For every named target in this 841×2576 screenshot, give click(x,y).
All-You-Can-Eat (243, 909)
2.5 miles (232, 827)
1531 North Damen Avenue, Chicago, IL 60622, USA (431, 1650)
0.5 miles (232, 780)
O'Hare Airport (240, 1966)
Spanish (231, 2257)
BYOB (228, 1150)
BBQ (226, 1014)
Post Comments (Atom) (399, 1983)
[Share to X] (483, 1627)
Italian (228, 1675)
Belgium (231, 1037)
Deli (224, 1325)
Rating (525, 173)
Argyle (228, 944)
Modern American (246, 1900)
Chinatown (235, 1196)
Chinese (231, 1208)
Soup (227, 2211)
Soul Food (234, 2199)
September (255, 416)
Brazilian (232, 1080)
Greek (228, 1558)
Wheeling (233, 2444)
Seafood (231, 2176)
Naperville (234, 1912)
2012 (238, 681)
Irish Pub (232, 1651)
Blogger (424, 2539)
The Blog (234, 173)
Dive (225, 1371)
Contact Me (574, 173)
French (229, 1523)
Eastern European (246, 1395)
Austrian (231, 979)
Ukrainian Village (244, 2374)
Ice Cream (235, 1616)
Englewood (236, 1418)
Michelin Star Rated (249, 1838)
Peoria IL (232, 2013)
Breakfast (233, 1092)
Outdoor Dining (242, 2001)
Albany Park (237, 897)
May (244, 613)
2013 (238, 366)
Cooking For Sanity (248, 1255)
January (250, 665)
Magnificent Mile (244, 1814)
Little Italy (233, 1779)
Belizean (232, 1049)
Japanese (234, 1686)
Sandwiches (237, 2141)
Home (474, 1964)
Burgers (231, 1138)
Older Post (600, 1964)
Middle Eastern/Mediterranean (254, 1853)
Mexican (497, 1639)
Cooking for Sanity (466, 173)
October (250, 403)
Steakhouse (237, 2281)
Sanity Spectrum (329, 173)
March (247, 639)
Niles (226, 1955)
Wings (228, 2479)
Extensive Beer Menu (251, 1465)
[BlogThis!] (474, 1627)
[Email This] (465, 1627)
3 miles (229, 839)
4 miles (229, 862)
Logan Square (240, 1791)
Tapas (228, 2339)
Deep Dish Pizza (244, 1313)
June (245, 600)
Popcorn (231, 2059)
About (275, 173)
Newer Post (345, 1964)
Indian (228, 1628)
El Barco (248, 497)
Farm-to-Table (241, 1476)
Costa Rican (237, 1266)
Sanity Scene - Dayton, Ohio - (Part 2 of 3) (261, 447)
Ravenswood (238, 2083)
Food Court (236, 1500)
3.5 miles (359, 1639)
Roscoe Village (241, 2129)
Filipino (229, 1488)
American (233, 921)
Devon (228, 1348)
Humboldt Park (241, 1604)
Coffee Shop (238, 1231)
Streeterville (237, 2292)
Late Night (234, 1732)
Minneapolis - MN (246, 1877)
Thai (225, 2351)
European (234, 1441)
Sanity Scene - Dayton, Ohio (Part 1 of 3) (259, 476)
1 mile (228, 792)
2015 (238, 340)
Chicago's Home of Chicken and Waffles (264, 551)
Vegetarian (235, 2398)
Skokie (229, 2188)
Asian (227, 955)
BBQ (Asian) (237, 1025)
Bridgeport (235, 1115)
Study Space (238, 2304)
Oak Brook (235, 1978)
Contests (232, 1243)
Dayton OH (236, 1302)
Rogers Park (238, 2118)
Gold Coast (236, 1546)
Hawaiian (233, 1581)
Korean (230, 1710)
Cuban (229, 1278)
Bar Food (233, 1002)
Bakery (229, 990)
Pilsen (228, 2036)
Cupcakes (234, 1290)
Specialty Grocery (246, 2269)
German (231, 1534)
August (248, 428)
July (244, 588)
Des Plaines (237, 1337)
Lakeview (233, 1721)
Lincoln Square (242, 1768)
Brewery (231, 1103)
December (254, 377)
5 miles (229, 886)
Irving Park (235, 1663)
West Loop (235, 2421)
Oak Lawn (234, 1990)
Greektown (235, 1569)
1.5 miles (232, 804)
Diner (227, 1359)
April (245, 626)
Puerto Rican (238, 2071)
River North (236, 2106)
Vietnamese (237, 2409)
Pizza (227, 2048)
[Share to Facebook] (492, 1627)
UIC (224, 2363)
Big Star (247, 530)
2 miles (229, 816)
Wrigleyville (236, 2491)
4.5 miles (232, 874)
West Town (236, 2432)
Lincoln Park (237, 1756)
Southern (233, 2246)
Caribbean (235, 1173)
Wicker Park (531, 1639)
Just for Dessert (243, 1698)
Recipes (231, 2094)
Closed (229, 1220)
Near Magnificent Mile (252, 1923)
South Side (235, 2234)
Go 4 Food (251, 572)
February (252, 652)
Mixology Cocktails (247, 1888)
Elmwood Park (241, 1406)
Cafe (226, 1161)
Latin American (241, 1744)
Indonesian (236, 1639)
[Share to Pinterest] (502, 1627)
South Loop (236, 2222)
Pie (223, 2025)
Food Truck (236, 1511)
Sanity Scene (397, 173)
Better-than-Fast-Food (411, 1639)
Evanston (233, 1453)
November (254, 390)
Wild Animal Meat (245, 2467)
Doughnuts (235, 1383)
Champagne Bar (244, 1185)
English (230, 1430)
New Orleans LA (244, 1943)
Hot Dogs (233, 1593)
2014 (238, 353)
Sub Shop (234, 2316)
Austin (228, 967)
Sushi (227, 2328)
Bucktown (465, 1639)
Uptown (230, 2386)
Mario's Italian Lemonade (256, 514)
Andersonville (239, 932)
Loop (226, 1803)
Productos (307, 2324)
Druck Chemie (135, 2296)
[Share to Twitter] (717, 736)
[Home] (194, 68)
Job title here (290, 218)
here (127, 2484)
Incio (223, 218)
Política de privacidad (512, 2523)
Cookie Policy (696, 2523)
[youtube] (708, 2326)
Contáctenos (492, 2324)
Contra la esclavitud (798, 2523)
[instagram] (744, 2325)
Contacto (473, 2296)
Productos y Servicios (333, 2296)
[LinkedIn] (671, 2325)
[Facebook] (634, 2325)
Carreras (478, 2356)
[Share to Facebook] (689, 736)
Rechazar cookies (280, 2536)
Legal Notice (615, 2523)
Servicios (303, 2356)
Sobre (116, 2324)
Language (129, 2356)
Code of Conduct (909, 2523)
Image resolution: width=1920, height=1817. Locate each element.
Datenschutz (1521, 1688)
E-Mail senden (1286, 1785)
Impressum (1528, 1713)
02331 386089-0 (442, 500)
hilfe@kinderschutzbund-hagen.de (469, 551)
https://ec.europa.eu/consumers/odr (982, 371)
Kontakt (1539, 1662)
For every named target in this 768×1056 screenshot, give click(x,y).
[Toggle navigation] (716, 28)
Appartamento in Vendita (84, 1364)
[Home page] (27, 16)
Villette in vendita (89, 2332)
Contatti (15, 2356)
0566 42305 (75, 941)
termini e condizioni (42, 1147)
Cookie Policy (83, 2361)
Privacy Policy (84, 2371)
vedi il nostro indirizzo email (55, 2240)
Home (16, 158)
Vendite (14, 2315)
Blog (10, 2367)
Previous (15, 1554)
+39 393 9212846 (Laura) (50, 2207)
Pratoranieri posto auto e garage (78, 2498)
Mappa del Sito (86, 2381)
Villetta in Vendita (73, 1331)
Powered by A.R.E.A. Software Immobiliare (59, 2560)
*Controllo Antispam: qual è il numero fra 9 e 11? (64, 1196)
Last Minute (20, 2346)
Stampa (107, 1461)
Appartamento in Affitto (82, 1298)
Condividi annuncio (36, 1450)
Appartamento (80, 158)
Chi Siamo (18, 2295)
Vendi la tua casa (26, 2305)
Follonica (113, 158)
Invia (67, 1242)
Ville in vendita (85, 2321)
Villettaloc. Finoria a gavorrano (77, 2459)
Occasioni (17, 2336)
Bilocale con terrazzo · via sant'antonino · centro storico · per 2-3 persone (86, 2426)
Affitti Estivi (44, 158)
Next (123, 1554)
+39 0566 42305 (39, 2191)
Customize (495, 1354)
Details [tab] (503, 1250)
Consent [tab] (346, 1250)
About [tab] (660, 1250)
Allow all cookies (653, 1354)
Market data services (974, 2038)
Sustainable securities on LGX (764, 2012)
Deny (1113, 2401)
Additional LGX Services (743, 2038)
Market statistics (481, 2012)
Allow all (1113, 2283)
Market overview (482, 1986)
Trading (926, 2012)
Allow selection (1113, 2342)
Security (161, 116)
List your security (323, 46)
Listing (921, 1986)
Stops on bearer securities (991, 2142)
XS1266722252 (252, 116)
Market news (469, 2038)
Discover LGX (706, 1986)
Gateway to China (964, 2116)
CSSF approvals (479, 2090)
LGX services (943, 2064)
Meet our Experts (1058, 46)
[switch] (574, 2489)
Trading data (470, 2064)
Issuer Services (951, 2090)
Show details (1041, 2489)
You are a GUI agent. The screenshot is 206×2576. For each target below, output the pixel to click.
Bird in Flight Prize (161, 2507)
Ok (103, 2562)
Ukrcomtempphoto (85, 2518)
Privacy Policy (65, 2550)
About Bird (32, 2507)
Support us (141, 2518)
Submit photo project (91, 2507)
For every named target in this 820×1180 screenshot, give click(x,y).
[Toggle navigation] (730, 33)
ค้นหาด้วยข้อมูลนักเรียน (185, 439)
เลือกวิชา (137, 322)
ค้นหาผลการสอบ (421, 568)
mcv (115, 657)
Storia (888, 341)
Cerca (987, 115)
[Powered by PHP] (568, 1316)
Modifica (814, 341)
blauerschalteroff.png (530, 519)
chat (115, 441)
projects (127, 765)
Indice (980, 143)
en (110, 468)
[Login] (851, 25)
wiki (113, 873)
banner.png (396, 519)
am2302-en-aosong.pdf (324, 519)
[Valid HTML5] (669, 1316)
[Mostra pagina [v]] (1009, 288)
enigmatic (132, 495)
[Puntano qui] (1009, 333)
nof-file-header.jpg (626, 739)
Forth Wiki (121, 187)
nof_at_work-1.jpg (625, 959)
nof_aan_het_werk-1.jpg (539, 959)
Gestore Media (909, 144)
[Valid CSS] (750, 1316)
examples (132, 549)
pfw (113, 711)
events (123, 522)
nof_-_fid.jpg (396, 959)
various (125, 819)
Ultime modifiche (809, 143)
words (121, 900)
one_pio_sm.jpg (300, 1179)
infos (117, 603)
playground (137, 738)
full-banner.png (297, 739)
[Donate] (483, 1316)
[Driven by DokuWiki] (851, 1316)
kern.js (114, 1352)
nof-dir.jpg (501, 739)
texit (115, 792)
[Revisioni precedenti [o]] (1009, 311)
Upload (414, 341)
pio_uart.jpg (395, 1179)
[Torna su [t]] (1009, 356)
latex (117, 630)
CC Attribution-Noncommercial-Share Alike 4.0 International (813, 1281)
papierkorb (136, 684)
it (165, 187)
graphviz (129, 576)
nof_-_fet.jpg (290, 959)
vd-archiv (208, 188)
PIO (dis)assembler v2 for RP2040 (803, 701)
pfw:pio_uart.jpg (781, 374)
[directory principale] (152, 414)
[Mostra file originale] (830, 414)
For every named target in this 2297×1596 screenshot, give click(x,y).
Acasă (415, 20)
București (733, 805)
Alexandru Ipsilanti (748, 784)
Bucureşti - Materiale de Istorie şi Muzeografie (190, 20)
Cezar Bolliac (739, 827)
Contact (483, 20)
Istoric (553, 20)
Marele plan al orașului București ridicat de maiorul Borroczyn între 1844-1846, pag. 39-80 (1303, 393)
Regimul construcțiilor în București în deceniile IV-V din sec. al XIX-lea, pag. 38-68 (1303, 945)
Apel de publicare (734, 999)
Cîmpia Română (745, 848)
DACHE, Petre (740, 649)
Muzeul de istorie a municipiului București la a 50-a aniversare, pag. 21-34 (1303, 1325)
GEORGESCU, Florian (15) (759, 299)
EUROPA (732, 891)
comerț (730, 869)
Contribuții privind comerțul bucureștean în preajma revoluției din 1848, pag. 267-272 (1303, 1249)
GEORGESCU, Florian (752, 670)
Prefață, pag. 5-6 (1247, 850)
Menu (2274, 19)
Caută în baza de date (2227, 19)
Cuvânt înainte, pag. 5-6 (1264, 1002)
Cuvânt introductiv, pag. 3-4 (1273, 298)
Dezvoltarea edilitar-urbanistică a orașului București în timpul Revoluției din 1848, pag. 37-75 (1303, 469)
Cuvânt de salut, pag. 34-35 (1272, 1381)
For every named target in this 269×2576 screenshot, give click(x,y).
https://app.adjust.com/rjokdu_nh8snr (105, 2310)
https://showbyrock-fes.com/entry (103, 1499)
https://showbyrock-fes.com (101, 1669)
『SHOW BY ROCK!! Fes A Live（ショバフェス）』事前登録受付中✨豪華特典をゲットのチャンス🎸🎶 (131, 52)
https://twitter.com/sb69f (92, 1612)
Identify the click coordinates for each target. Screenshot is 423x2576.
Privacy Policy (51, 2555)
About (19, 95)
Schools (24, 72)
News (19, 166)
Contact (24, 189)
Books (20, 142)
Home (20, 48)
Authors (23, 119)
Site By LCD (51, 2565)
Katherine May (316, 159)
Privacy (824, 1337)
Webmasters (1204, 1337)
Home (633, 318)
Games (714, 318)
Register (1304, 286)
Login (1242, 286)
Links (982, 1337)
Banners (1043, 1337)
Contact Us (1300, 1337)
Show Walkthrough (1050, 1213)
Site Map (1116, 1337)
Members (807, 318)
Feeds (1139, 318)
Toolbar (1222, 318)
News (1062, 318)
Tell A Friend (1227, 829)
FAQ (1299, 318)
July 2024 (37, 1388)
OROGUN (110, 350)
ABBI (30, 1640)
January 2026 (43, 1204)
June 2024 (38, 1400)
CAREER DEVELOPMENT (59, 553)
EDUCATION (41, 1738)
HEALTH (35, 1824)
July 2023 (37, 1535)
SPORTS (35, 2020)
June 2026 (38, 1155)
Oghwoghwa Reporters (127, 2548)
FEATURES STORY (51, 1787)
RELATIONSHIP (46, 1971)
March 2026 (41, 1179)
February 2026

### Exercise
The exact lines of the material above starting at the one that contains "Minneapolis - MN (246, 1877)" and ending at the one that contains "Cupcakes (234, 1290)" are what to retype; leave out everything else.

### Result of this exercise
Minneapolis - MN (246, 1877)
Thai (225, 2351)
European (234, 1441)
Sanity Scene - Dayton, Ohio (Part 1 of 3) (259, 476)
1 mile (228, 792)
2015 (238, 340)
Chicago's Home of Chicken and Waffles (264, 551)
Vegetarian (235, 2398)
Skokie (229, 2188)
Asian (227, 955)
BBQ (Asian) (237, 1025)
Bridgeport (235, 1115)
Study Space (238, 2304)
Oak Brook (235, 1978)
Contests (232, 1243)
Dayton OH (236, 1302)
Rogers Park (238, 2118)
Gold Coast (236, 1546)
Hawaiian (233, 1581)
Korean (230, 1710)
Cuban (229, 1278)
Bar Food (233, 1002)
Bakery (229, 990)
Pilsen (228, 2036)
Cupcakes (234, 1290)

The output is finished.